El amor es extraño

            En El amor es extraño, una pareja de homosexuales que comparten cama desde hace años contrae matrimonio en Nueva York aprovechando la nueva y tolerante legislación. Ben y George son dos señores talluditos que desean vivir su vieja relación como los dioses mandan, con todos los pros y los contras que la ley reserva al amor entre los humanos. El día de la boda, rodeados de amigos y familiares, todo es felicidad en el coqueto apartamento que  los cobija. No es que ahora, bajo el manto de la ley, se quieran más o se quieran mejor, pero de algún modo se sienten normalizados y aceptados, vencedores de un largo litigio que durante décadas defendió la dignidad de sus sentimientos, como si un asunto de culos o de coños pudiera dividir a las personas que se aman y se desean en dos clases sociales separadas.

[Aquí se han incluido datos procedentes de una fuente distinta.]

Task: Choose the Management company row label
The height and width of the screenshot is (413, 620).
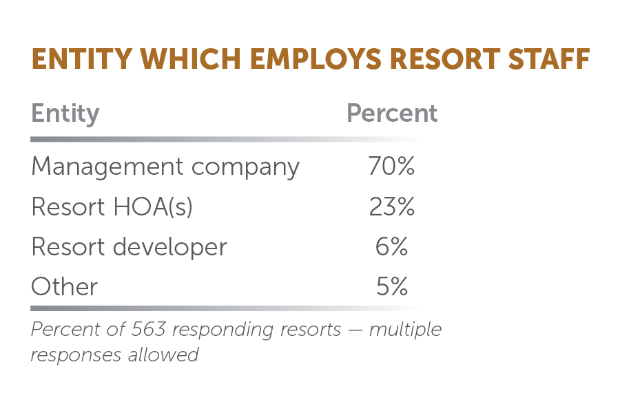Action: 165,167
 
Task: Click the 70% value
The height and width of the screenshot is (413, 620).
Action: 391,167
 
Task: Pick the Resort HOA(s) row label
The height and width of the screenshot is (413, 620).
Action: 112,207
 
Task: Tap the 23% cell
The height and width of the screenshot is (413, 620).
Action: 391,207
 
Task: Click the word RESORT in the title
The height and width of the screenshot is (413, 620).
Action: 433,60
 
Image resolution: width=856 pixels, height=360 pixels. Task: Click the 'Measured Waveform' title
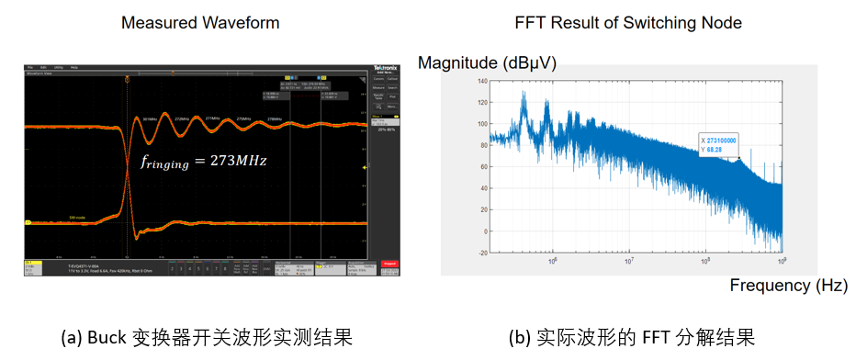[x=200, y=22]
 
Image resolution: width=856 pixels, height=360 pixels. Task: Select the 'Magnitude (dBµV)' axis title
[x=488, y=62]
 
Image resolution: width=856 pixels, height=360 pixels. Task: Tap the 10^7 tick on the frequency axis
[x=628, y=262]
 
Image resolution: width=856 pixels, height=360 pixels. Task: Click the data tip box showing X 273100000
[x=719, y=145]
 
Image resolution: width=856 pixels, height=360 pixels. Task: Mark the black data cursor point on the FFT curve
[x=738, y=159]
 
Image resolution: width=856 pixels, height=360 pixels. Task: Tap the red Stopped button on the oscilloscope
[x=389, y=264]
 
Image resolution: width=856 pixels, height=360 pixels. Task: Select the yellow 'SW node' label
[x=51, y=219]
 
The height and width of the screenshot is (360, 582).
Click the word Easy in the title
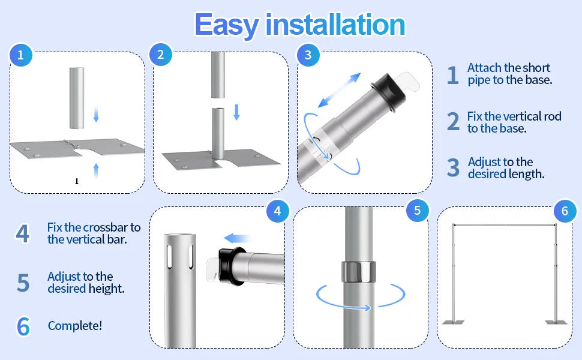point(226,25)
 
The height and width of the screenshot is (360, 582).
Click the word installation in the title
point(335,25)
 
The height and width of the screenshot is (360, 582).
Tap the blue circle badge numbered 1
point(21,55)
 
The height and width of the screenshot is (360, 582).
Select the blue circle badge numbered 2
point(161,55)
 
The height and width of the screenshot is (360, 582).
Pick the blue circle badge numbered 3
point(308,55)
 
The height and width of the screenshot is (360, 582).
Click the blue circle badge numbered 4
point(278,211)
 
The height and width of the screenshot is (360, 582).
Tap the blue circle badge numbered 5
point(418,211)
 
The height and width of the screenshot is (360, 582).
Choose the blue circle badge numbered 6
point(565,211)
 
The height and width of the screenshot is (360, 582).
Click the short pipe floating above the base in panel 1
point(77,98)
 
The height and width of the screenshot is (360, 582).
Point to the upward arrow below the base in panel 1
point(96,170)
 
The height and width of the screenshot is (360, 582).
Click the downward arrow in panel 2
point(236,112)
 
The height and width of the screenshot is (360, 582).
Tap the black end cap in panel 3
point(389,91)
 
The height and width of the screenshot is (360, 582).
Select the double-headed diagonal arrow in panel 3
point(339,90)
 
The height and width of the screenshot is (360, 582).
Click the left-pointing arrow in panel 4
point(237,238)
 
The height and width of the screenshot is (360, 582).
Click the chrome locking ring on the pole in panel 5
point(359,272)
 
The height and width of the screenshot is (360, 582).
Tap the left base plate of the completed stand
point(453,322)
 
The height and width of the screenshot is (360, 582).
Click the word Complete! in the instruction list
point(74,326)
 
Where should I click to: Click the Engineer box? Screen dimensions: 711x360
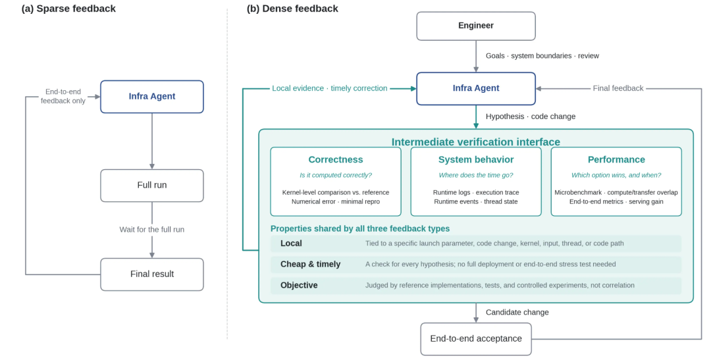click(x=476, y=26)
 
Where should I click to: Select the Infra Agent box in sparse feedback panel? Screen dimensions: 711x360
click(x=152, y=97)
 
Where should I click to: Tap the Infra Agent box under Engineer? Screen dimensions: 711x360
click(x=476, y=88)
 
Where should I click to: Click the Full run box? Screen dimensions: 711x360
click(x=152, y=186)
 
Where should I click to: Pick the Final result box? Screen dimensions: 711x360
click(x=152, y=274)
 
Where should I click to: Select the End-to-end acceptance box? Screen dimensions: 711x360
click(x=476, y=339)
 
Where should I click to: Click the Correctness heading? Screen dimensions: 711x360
click(x=336, y=159)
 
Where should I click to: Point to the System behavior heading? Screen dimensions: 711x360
click(x=476, y=159)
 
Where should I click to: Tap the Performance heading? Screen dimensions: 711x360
click(x=616, y=159)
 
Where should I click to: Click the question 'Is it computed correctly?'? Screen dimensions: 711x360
click(x=336, y=175)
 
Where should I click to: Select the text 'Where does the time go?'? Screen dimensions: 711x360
click(x=476, y=175)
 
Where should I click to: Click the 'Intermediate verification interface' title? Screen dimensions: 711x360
click(x=476, y=142)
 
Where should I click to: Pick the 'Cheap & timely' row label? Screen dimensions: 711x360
click(x=310, y=265)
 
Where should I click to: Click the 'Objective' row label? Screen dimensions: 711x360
click(x=299, y=285)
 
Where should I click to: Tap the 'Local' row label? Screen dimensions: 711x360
click(x=291, y=244)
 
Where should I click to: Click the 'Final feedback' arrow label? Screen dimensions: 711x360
click(x=618, y=88)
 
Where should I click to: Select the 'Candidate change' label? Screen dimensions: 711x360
click(x=517, y=313)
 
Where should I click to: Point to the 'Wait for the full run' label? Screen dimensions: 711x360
click(x=152, y=230)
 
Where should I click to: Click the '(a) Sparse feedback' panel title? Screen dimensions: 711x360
click(x=68, y=9)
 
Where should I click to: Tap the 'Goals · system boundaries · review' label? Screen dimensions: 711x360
click(x=542, y=56)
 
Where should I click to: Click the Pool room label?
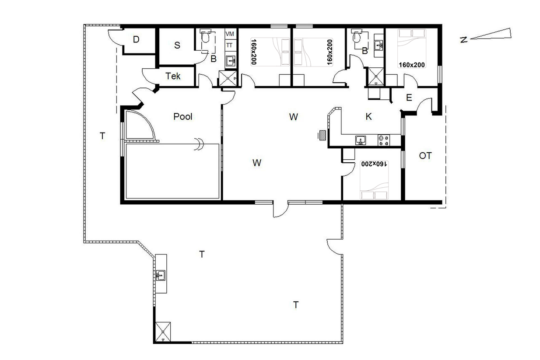[183, 117]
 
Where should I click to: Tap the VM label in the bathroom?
[230, 34]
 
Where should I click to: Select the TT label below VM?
[229, 45]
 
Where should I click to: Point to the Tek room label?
[173, 76]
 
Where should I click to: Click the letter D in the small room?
[136, 39]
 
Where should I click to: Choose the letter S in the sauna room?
[177, 45]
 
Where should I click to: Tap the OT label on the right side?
[425, 156]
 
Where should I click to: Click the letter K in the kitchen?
[368, 117]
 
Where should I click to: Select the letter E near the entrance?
[409, 98]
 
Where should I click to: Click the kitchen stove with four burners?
[383, 140]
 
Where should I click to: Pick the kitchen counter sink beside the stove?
[361, 140]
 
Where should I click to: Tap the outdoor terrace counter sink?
[161, 275]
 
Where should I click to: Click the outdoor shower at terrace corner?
[163, 332]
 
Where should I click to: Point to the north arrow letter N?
[464, 39]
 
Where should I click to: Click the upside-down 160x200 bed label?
[374, 164]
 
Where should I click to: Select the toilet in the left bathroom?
[205, 37]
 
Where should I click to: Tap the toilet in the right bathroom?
[356, 37]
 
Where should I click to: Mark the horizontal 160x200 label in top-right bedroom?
[412, 65]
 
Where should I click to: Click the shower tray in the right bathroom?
[376, 77]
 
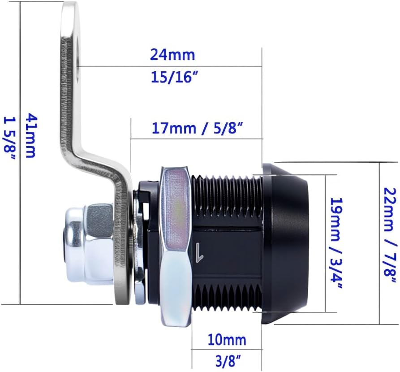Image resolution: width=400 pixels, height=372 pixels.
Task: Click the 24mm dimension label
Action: (x=172, y=55)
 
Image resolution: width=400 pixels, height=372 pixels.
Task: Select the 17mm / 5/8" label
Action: (x=197, y=128)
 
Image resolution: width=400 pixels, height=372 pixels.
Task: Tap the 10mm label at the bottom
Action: (x=227, y=340)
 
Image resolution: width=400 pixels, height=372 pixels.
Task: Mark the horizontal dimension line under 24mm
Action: (x=170, y=66)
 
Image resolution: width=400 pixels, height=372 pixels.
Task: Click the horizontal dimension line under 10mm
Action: (x=227, y=350)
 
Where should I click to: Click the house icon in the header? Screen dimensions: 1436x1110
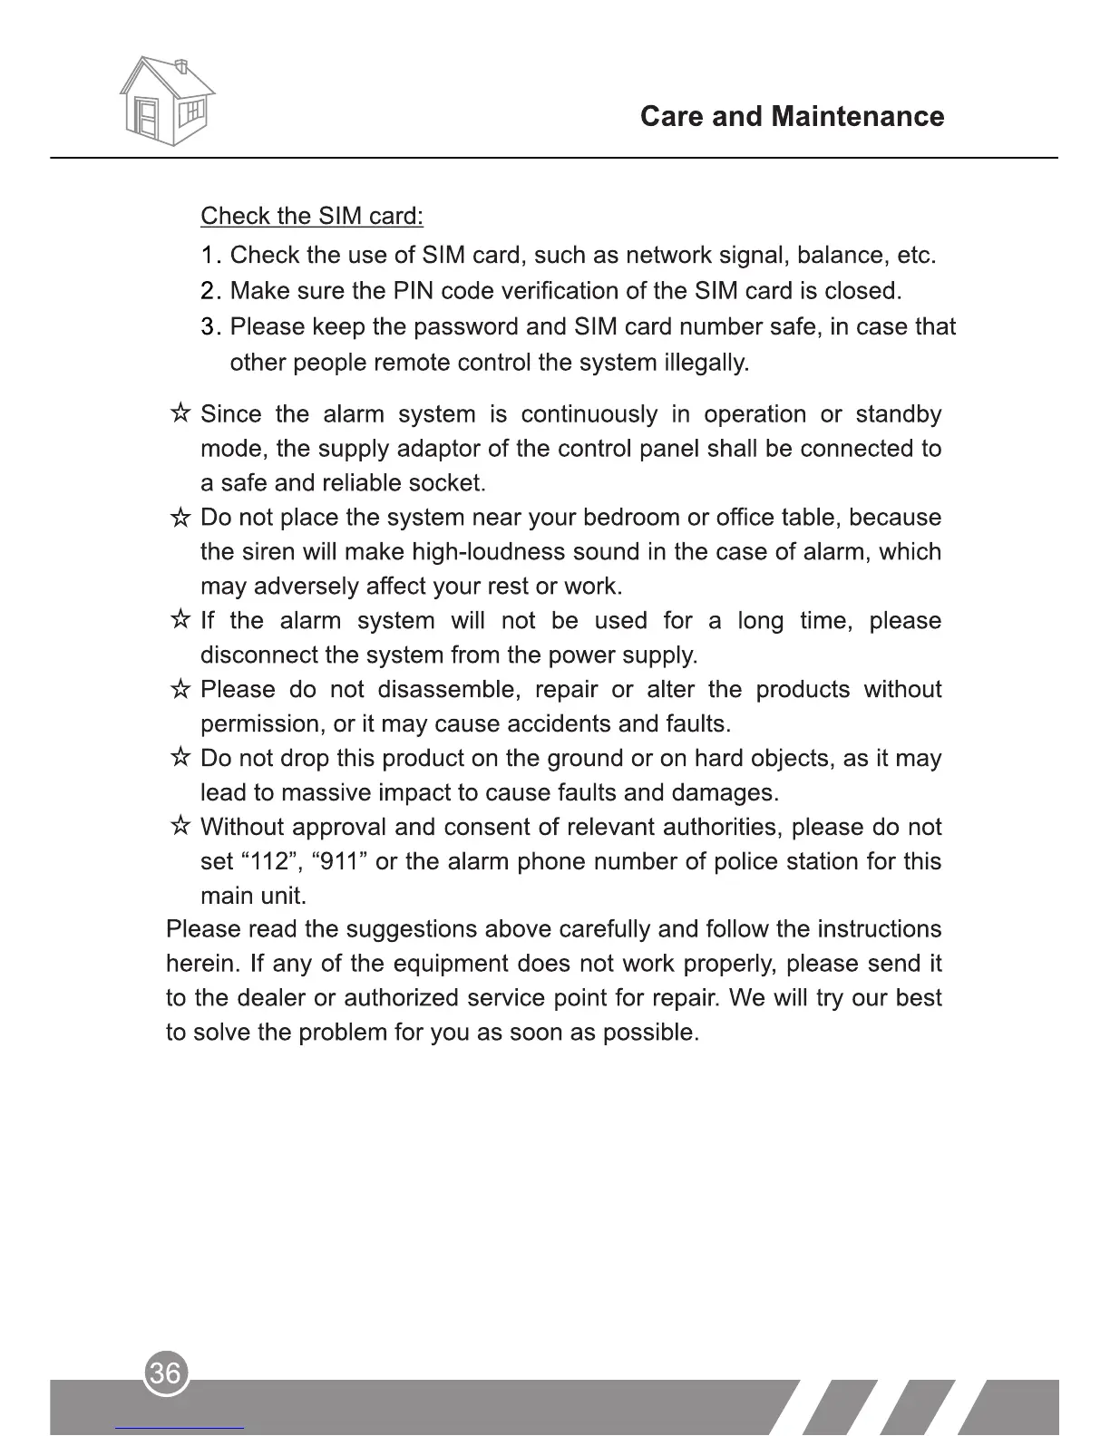click(x=167, y=100)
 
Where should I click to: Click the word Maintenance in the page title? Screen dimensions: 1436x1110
click(x=857, y=117)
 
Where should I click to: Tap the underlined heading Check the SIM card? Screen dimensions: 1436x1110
click(x=311, y=217)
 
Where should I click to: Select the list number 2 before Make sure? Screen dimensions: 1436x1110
click(x=209, y=291)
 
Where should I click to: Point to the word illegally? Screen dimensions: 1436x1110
click(x=706, y=364)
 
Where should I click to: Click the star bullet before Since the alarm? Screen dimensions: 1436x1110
click(x=180, y=414)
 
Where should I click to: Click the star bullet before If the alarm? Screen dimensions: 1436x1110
click(x=180, y=621)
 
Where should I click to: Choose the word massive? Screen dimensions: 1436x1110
click(x=326, y=793)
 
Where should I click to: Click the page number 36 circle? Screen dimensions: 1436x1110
click(x=166, y=1373)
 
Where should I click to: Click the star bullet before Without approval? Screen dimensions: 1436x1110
click(x=180, y=828)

            Pero hemos topado con la Iglesia, amigo Sancho, porque George, al que da vida este actor superlativo que es Alfred Molina, imparte música en un instituto regido por los curas católicos, y nada más regresar a las aulas tras la alegría de la boda, es llamado a capítulo por el director para ser expulsado con efecto inmediato. Era vox populi que George era una oveja descarriada, que convivía con otro hombre y que por las noches, en los arrebatos de pasión, vertía su simiente en recipientes no preparados para concebir. Los curas lo sabían, o hacían que no se enteraban, pero el matrimonio, para terror de las gentes decentes y bien nacidas, es harina de otro costal. El matrimonio es un sacramento otorgado por Dios para garantizar la procreación de nuevos católicos que abarroten las iglesias y bla, bla, bla... En esos instantes decisivos de su vida, que lo condenan de repente al paro, al apretón del cinturón, a la venta casi segura del apartamento que ya no podrá seguir pagando, George, por debajo de su semblante furioso, se pregunta cómo es posible que las enseñanzas de un hombre del siglo I, que decía ser Hijo de Dios y predicaba el amor fraternal y el perdón universal, hayan llegado tan retorcidas hasta ese despacho del instituto, tan deformadas, tan mal interpretadas por estos exégetas del alzacuellos, por estos castrados de la mente y del corazón que finalmente, después de tantos años de sonrisas, de parabienes, de hipocresías melifluas en la sala de profesores, le han dado bien por el culo, ya ves tú qué ironía.